Inspiration
Whether we like it or not, driving has become an integral part of modern life. Traffic can cause headaches, stress, and anger as well as posing a significant environmental threat. These issues are compounded by inefficient architecture that wastes time, money, and increases the amount of pollutants in the City Air. Even small changes to our infrastructure can have a profound impact; reducing commutes and emissions for a happier, greener Smart City.
What it does
FlowBot is a foundational ensemble method with a web front end. Cities can collect traffic data, aggregate it, and feed it to the existing models to get a model fine-tuned on their traffic patterns. Since the mode is pre-trained it reduces training time and requires less data to generalize!
How we built it
We trained a three base learners; XGBRegressor, CatBoostRegressor, and LightGBMRegressor. These base learners were then combined using a StackingRegressor using Ridge as its final estimator. Our front end is built using React JS and connected to our backend via a REST API.
Challenges we ran into
Since the model was trained in python and the front end was build on JavaScript, communication between the two was difficult to orchestrate. Additionally, the CatBoost model did not integrate nicely with the other models in the ensemble methods.

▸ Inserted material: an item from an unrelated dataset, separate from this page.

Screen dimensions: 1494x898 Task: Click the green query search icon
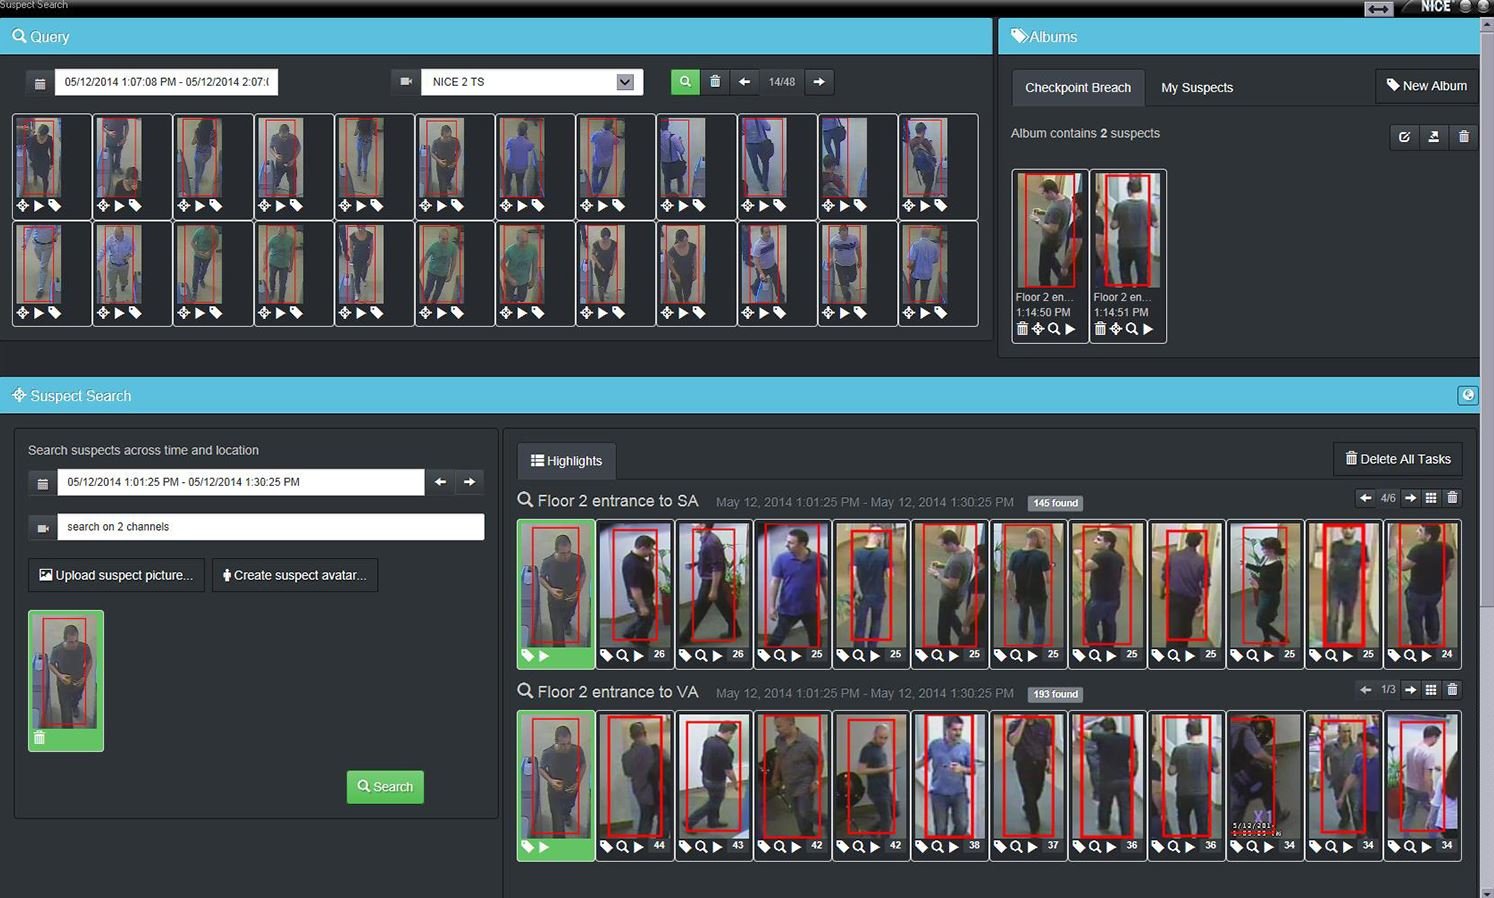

Accomplishments that we're proud of
Figuring out how to use Auth0 and successfully connecting our Flask API (backend) to our JS API (frontend).
What we learned
We learned more about Auth0, model training/development, combining tech stacks, and effective teambuiding.
What's next for FlowBot
FlowBot could be improved by adding additional datapoints to the dataset, increasing the ensemble model count, and expanding into other traffic related problems like accident prediction.